PROBLEM REQUIREMENTS |
Return a verbatim reproduction of each line, starting at the line with "The height and width of the screenshot is (827, 1121)." and ending at the last line of the listing below.

SUPPLIED MATERIAL |
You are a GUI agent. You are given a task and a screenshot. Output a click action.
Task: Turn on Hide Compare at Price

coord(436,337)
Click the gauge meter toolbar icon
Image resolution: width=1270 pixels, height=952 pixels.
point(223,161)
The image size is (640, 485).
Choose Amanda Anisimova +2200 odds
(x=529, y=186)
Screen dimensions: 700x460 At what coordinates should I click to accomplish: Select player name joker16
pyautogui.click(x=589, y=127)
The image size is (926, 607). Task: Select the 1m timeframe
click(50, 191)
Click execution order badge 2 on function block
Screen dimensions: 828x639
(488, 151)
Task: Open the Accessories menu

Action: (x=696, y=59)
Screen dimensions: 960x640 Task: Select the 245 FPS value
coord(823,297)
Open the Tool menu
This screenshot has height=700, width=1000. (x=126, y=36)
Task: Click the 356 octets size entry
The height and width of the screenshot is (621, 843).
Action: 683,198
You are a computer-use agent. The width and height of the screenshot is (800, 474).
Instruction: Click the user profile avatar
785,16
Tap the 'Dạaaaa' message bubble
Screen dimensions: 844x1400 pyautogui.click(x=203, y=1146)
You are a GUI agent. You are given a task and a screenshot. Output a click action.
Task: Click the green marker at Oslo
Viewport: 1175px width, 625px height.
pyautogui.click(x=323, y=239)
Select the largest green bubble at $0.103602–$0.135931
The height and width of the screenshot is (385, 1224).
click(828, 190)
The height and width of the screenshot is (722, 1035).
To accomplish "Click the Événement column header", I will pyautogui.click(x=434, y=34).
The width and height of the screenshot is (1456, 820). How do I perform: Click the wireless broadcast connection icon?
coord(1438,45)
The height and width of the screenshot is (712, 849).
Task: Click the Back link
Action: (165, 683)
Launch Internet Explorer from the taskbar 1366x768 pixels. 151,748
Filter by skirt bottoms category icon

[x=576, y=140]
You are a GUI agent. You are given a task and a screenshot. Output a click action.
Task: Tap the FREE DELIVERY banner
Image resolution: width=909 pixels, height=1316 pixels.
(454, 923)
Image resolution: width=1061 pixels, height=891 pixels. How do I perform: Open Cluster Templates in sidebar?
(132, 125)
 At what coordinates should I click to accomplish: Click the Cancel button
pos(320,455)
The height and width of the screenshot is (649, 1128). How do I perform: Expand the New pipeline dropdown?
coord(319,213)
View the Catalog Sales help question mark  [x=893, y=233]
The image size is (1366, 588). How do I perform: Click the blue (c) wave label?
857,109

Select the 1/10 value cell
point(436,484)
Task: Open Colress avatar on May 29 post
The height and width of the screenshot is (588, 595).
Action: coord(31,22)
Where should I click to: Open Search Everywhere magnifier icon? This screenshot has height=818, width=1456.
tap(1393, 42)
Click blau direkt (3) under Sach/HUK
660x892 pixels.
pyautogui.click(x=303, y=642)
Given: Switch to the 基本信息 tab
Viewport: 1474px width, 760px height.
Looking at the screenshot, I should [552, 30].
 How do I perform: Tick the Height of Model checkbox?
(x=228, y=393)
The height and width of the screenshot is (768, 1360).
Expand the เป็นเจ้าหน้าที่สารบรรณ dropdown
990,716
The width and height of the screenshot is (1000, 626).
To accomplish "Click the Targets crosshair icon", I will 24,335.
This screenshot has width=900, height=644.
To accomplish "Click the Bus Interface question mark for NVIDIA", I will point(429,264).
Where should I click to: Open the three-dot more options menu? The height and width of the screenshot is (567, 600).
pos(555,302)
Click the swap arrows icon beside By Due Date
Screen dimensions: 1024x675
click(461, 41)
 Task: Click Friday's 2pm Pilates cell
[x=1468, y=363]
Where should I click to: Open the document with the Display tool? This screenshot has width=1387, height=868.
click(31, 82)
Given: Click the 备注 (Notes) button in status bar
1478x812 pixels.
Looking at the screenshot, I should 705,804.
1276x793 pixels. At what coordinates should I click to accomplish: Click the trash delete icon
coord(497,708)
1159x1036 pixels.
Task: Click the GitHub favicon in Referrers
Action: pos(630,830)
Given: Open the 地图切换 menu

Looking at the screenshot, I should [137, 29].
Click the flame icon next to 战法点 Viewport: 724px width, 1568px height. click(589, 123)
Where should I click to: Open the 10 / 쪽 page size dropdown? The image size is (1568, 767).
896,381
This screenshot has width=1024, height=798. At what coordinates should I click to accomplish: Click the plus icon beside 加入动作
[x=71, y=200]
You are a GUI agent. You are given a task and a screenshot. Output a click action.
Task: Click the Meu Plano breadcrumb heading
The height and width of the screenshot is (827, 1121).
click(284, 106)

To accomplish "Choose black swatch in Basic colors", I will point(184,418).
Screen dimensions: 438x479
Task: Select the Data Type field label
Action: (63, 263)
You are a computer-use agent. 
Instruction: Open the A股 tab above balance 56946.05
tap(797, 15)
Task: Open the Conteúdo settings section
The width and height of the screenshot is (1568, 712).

RESULT FOR THIS TASK |
The height and width of the screenshot is (827, 1121).
click(284, 106)

To accomplish "Choose black swatch in Basic colors", I will point(184,418).
Screen dimensions: 438x479
Task: Select the Data Type field label
Action: (63, 263)
You are a computer-use agent. 
Instruction: Open the A股 tab above balance 56946.05
tap(797, 15)
Task: Open the Conteúdo settings section
The width and height of the screenshot is (1568, 712).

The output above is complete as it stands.